图 3 基于LLE法采用不同溶剂所得的SERS光谱
-
由图4A可见,未经前处理尿样直接进行拉曼光谱仪测定,结果显示空白尿液中尿素分子信号与空白尿液加标的704 cm−1和800~850 cm−1处的拉曼信号部分重叠。该干扰峰是由尿素分子中的肌氨酸酐干扰引起的,因此不应把704 cm−1和800~850 cm−1处作为特征峰。而993.8 cm−1处受尿素分子的拉曼信号干扰较弱,可初步选作快速鉴定尿液中存在曲马多的定性依据。此外,经LLE尿液中曲马多的前处理方法,993.8 cm−1处目标分子的特征峰信号受尿液干扰进一步变弱,信号明确增强。
图 4 空白尿液加标与真实尿液的基质成分对曲马多测定的干扰
图4B可见,由于真实尿液与空白尿液的澄清度不如去离子水,影响了检测器对拉曼散射光的感应,其特征峰较水溶液中信号相对较弱。同时空白尿液与真实尿液中其他杂质与曲马多形成竞争关系,共同吸附在银胶金属粒子表面,产生一定抑制作用,对特征峰峰形也有一定的影响。因此经LLE尿液中曲马多的前处理方法,真实尿液中993.8 cm−1特征峰信号最强。
-
Kimani等[14]研究显示曲马多的 SERS 以 452、660、704、804、836、993.8、
1172、 1253、 1288、 1448 和1603 cm−1 处的峰为主。由图5可得,研究发现804、836与993.8 cm−1在低浓度情况下SERS信号较强,但银胶基底SERS的峰与曲马多804、836 cm−1处峰重合,故本研究以993.8 cm−1 处尿液中曲马多峰为特征峰。
图 5 空白尿液加标与银胶的SERS光谱图
-
经查阅文献,头孢拉定与阿托品均以原形药物形式从尿液排出,且他们的特征峰也在993.8cm−1附近[15-16],这可能会影响曲马多的检测。为了进一步验证以上药物同时服用时对尿液中曲马多的检测是否有干扰,本研究采用LLE 预处理并使用SERS检测空白尿液加头孢拉定、阿托品及曲马多的样本。由图6可知,空白尿液加头孢拉定、阿托品未检测到993.8 cm−1处特征峰,而检测空白尿液加头孢拉定、阿托品及曲马多仍可以清晰地识别出曲马多993.8 cm−1处的特征峰。因此,SERS结合LLE可以实现对同时服用头孢拉定与阿托品的老年患者尿液中曲马多的测定。

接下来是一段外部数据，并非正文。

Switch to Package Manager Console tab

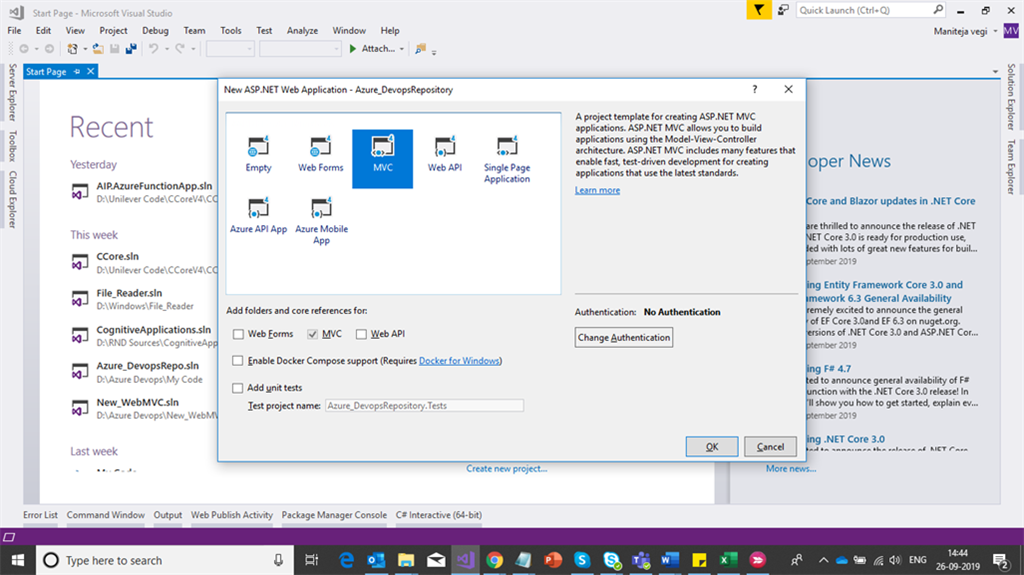(x=334, y=515)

图 6 SERS检测空白尿液中含曲马多等多种药物及空白尿液中头孢拉定、阿托品
-
配制不同浓度空白尿液中盐酸曲马多溶液(1、5、10、20、30、40、50、60、70、80、90、100 μg/ml),将这些溶液置于拉曼光谱仪下的石英玻璃管中进行拉曼光谱测定,以波峰993.8 cm−1的相对强度(Y)为纵坐标,盐酸曲马多对照品溶液浓度(X)为横坐标,拟合线性回归方程为Y=204.35 X−465.62,回归系数r=
0.9952 ,盐酸曲马多的浓度在1~100 μg/ml范围内与特征峰993.8 cm−1的相对强度呈良好线性关系。取上述盐酸曲马多对照品溶液逐级稀释测定,测得盐酸曲马多的定量限(S/N=10)和检测限(S/N=3)分别为 1.54 μg/ml和0.53 μg/ml。
-
取“3.4.2”项下曲马多分别为 5、50、80 μg/ml的加标溶液,分别于1 d和1周内重复测定6次,测得日内精密度和日间精密度(RSD)及准确度(RE)见表1。结果表明,低、中、高含量的日内精密度、日间精密度及准确度均良好。
表 1 回收率、精密度及准确度
浓度
(μg/ml)平均
回收率
(n=3)RSD
(n=5)日内精密度(n=6) 日间精密度(n=6) RSD(%) RE(%) RSD(%) RE(%) 5 93.01 3.92 3.38 −1.47 4.61 −4.03 50 96.5 4.27 3.33 −2.64 4.68 4.67 80 94.9 4.68 3.54 −2.92 4.65 −4.91 -
取“3.4.2”项下标准品液配制低、中、高( 5、50、80 μg/ml)3个浓度的加标溶液,每个浓度3份供试样品,按“2.3”项下处理并用SERS测定,测得结果与实际浓度比值计算回收率,见表1。
-
同回收率试验,配制3个浓度的盐酸曲马多加标溶液,于−25 ℃冷冻后,按“2.3”项下处理并用SERS测定,每个样本重复冻融5次,计算RSD,见表1。
-
通过检测3位服用曲马多患者的尿液样本,SERS分析结果可以清楚地识别出患者尿液中曲马多的特征峰。根据标准曲线可得患者A、B、C尿液中曲马多浓度分别为39.55、33.74、27.57 μg/ml。因此,SERS结合LLE可以实现对服用曲马多者尿液中曲马多的快速、灵敏的测定。
-
对比Alharbi等[10]的研究使用人工尿液做模拟试验,本研究进一步对临床上服用曲马多患者的真实尿液进行检测,采用LLE前处理方法降低尿液中成分对背景 SERS 信号的影响,曲马多的检测限与之前的研究相当(530 ng/ml),证明了本方法检测真实尿液中曲马多的有效性,且方法简单、高效、经济,可以用于曲马多个性化用药的定性和定量分析,并进一步扩展至其他潜在不适当药物的监测。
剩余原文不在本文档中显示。